Task brief –
Please rewrite the material starting at the line containing "Select the red" and ending at the line containing "tap(593, 209)", keeping every request line as it is. Shift each coordinate in the answers up by 35.

>> begin Stored rows

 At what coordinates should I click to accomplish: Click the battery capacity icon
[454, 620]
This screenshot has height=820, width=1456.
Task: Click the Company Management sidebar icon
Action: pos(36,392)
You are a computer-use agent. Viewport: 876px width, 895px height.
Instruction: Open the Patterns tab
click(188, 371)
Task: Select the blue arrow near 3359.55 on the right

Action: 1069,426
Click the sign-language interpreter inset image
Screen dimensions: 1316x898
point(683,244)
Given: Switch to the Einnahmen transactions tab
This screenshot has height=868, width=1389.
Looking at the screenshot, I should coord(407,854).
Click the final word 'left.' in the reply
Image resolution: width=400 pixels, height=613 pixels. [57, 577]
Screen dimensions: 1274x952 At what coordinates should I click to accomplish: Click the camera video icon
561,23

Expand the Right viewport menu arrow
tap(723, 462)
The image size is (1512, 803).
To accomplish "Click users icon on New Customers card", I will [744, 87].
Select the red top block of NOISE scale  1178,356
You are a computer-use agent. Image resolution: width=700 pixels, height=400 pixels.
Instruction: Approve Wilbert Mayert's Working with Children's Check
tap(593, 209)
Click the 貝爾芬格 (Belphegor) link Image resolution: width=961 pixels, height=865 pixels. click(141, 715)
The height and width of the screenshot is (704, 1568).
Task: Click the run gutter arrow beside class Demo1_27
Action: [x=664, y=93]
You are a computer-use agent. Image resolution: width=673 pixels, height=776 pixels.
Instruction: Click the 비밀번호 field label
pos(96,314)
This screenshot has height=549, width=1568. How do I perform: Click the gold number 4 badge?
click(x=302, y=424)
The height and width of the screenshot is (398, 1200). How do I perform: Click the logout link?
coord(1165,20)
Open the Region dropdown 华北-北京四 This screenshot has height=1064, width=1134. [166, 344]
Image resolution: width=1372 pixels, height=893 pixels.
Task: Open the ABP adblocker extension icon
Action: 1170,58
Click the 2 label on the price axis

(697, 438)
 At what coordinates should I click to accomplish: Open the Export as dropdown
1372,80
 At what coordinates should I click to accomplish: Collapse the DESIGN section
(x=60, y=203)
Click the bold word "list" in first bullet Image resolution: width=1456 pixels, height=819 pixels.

>> end Stored rows

The reply –
Select the red top block of NOISE scale  1213,391
You are a computer-use agent. Image resolution: width=700 pixels, height=400 pixels.
Instruction: Approve Wilbert Mayert's Working with Children's Check
tap(628, 244)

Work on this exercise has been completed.